DATA TO PROCESS:
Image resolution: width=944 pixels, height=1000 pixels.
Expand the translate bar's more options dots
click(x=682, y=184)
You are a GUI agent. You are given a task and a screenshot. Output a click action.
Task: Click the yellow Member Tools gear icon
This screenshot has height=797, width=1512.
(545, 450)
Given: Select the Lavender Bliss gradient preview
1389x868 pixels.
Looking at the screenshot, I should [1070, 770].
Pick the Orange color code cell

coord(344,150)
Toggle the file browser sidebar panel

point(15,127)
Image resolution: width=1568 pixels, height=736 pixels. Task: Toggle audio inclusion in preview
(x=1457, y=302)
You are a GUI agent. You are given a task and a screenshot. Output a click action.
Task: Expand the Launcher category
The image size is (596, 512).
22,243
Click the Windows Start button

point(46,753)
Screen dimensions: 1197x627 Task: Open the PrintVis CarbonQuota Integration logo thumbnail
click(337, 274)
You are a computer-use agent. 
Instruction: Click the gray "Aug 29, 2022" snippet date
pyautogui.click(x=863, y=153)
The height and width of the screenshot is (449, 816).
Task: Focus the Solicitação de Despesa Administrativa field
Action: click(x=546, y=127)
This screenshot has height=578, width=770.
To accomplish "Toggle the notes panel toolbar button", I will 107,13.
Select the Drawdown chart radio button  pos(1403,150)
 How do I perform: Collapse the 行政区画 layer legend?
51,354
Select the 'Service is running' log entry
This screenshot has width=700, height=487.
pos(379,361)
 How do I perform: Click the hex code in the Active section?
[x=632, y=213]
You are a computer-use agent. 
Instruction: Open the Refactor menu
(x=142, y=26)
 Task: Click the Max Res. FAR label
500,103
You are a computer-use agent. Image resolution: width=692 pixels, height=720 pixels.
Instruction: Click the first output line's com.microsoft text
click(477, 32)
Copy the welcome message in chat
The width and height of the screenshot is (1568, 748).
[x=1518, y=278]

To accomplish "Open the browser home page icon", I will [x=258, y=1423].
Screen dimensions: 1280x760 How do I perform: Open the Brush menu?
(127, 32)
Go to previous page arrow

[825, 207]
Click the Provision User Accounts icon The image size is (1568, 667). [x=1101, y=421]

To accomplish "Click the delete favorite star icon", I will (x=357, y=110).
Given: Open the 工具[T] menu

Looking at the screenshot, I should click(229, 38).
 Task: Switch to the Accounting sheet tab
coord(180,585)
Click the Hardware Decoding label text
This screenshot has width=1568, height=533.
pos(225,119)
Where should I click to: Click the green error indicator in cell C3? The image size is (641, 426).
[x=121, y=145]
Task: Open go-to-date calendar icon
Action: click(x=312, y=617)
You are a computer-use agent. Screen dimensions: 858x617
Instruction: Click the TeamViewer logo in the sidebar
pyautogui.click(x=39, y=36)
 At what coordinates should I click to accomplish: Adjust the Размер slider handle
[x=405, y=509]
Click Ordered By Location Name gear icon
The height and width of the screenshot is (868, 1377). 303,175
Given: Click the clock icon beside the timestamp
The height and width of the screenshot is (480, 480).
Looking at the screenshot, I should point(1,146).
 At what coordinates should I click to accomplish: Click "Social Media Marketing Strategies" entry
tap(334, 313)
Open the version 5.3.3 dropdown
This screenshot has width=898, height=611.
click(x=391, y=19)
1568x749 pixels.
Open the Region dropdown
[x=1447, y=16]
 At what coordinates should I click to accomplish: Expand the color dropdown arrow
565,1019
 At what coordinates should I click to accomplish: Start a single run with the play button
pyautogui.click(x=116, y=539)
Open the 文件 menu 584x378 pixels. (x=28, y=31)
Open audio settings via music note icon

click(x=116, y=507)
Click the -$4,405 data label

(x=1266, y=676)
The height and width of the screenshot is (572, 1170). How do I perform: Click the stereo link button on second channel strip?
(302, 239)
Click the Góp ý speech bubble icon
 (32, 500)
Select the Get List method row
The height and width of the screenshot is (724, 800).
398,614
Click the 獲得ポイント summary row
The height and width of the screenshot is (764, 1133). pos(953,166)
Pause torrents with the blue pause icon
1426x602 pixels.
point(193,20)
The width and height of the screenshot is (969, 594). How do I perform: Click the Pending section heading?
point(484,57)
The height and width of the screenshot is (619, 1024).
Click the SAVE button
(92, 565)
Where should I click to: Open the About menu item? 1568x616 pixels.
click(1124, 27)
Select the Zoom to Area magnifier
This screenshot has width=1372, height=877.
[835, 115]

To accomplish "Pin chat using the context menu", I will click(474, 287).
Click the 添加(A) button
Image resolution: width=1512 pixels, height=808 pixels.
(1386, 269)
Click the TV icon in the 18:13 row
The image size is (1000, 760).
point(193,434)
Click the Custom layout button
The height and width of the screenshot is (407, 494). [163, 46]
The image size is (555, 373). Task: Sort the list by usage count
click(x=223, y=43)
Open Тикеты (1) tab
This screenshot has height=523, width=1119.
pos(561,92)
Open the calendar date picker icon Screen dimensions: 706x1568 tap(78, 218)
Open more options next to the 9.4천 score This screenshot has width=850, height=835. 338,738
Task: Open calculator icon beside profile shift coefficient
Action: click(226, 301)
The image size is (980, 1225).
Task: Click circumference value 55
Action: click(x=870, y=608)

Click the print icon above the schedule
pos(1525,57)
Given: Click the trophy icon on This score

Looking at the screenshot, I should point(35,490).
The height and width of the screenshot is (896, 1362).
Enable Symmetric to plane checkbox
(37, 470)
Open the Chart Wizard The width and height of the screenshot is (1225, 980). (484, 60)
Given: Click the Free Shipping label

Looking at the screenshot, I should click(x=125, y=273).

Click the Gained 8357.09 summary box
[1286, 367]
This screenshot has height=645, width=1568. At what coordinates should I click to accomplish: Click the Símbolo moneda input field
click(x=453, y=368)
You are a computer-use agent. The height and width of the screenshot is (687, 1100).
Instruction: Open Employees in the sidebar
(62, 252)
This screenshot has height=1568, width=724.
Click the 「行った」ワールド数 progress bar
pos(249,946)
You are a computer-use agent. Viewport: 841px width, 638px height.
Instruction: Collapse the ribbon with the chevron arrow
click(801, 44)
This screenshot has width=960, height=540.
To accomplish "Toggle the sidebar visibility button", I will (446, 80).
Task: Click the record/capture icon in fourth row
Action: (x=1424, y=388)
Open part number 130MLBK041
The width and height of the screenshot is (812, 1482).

WHAT YOU ARE ASKED TO DO:
Reproduce the data in its entirety. Keep every character unchanged.

OUTPUT FOR THIS TASK:
Image resolution: width=944 pixels, height=1000 pixels.
Expand the translate bar's more options dots
click(x=682, y=184)
You are a GUI agent. You are given a task and a screenshot. Output a click action.
Task: Click the yellow Member Tools gear icon
This screenshot has height=797, width=1512.
(545, 450)
Given: Select the Lavender Bliss gradient preview
1389x868 pixels.
Looking at the screenshot, I should [1070, 770].
Pick the Orange color code cell

coord(344,150)
Toggle the file browser sidebar panel

point(15,127)
Image resolution: width=1568 pixels, height=736 pixels. Task: Toggle audio inclusion in preview
(x=1457, y=302)
You are a GUI agent. You are given a task and a screenshot. Output a click action.
Task: Expand the Launcher category
The image size is (596, 512).
22,243
Click the Windows Start button

point(46,753)
Screen dimensions: 1197x627 Task: Open the PrintVis CarbonQuota Integration logo thumbnail
click(337, 274)
You are a computer-use agent. 
Instruction: Click the gray "Aug 29, 2022" snippet date
pyautogui.click(x=863, y=153)
The height and width of the screenshot is (449, 816).
Task: Focus the Solicitação de Despesa Administrativa field
Action: click(x=546, y=127)
This screenshot has height=578, width=770.
To accomplish "Toggle the notes panel toolbar button", I will 107,13.
Select the Drawdown chart radio button  pos(1403,150)
 How do I perform: Collapse the 行政区画 layer legend?
51,354
Select the 'Service is running' log entry
This screenshot has width=700, height=487.
pos(379,361)
 How do I perform: Click the hex code in the Active section?
[x=632, y=213]
You are a computer-use agent. 
Instruction: Open the Refactor menu
(x=142, y=26)
 Task: Click the Max Res. FAR label
500,103
You are a computer-use agent. Image resolution: width=692 pixels, height=720 pixels.
Instruction: Click the first output line's com.microsoft text
click(477, 32)
Copy the welcome message in chat
The width and height of the screenshot is (1568, 748).
[x=1518, y=278]

To accomplish "Open the browser home page icon", I will [x=258, y=1423].
Screen dimensions: 1280x760 How do I perform: Open the Brush menu?
(127, 32)
Go to previous page arrow

[825, 207]
Click the Provision User Accounts icon The image size is (1568, 667). [x=1101, y=421]

To accomplish "Click the delete favorite star icon", I will (x=357, y=110).
Given: Open the 工具[T] menu

Looking at the screenshot, I should click(229, 38).
 Task: Switch to the Accounting sheet tab
coord(180,585)
Click the Hardware Decoding label text
This screenshot has width=1568, height=533.
pos(225,119)
Where should I click to: Click the green error indicator in cell C3? The image size is (641, 426).
[x=121, y=145]
Task: Open go-to-date calendar icon
Action: click(x=312, y=617)
You are a computer-use agent. Screen dimensions: 858x617
Instruction: Click the TeamViewer logo in the sidebar
pyautogui.click(x=39, y=36)
 At what coordinates should I click to accomplish: Adjust the Размер slider handle
[x=405, y=509]
Click Ordered By Location Name gear icon
The height and width of the screenshot is (868, 1377). 303,175
Given: Click the clock icon beside the timestamp
The height and width of the screenshot is (480, 480).
Looking at the screenshot, I should point(1,146).
 At what coordinates should I click to accomplish: Click "Social Media Marketing Strategies" entry
tap(334, 313)
Open the version 5.3.3 dropdown
This screenshot has width=898, height=611.
click(x=391, y=19)
1568x749 pixels.
Open the Region dropdown
[x=1447, y=16]
 At what coordinates should I click to accomplish: Expand the color dropdown arrow
565,1019
 At what coordinates should I click to accomplish: Start a single run with the play button
pyautogui.click(x=116, y=539)
Open the 文件 menu 584x378 pixels. (x=28, y=31)
Open audio settings via music note icon

click(x=116, y=507)
Click the -$4,405 data label

(x=1266, y=676)
The height and width of the screenshot is (572, 1170). How do I perform: Click the stereo link button on second channel strip?
(302, 239)
Click the Góp ý speech bubble icon
 (32, 500)
Select the Get List method row
The height and width of the screenshot is (724, 800).
398,614
Click the 獲得ポイント summary row
The height and width of the screenshot is (764, 1133). pos(953,166)
Pause torrents with the blue pause icon
1426x602 pixels.
point(193,20)
The width and height of the screenshot is (969, 594). How do I perform: Click the Pending section heading?
point(484,57)
The height and width of the screenshot is (619, 1024).
Click the SAVE button
(92, 565)
Where should I click to: Open the About menu item? 1568x616 pixels.
click(1124, 27)
Select the Zoom to Area magnifier
This screenshot has width=1372, height=877.
[835, 115]

To accomplish "Pin chat using the context menu", I will click(474, 287).
Click the 添加(A) button
Image resolution: width=1512 pixels, height=808 pixels.
(1386, 269)
Click the TV icon in the 18:13 row
The image size is (1000, 760).
point(193,434)
Click the Custom layout button
The height and width of the screenshot is (407, 494). [163, 46]
The image size is (555, 373). Task: Sort the list by usage count
click(x=223, y=43)
Open Тикеты (1) tab
This screenshot has height=523, width=1119.
pos(561,92)
Open the calendar date picker icon Screen dimensions: 706x1568 tap(78, 218)
Open more options next to the 9.4천 score This screenshot has width=850, height=835. 338,738
Task: Open calculator icon beside profile shift coefficient
Action: click(226, 301)
The image size is (980, 1225).
Task: Click circumference value 55
Action: click(x=870, y=608)

Click the print icon above the schedule
pos(1525,57)
Given: Click the trophy icon on This score

Looking at the screenshot, I should point(35,490).
The height and width of the screenshot is (896, 1362).
Enable Symmetric to plane checkbox
(37, 470)
Open the Chart Wizard The width and height of the screenshot is (1225, 980). (484, 60)
Given: Click the Free Shipping label

Looking at the screenshot, I should click(x=125, y=273).

Click the Gained 8357.09 summary box
[1286, 367]
This screenshot has height=645, width=1568. At what coordinates should I click to accomplish: Click the Símbolo moneda input field
click(x=453, y=368)
You are a computer-use agent. The height and width of the screenshot is (687, 1100).
Instruction: Open Employees in the sidebar
(62, 252)
This screenshot has height=1568, width=724.
Click the 「行った」ワールド数 progress bar
pos(249,946)
You are a computer-use agent. Viewport: 841px width, 638px height.
Instruction: Collapse the ribbon with the chevron arrow
click(801, 44)
This screenshot has width=960, height=540.
To accomplish "Toggle the sidebar visibility button", I will (446, 80).
Task: Click the record/capture icon in fourth row
Action: (x=1424, y=388)
Open part number 130MLBK041
The width and height of the screenshot is (812, 1482).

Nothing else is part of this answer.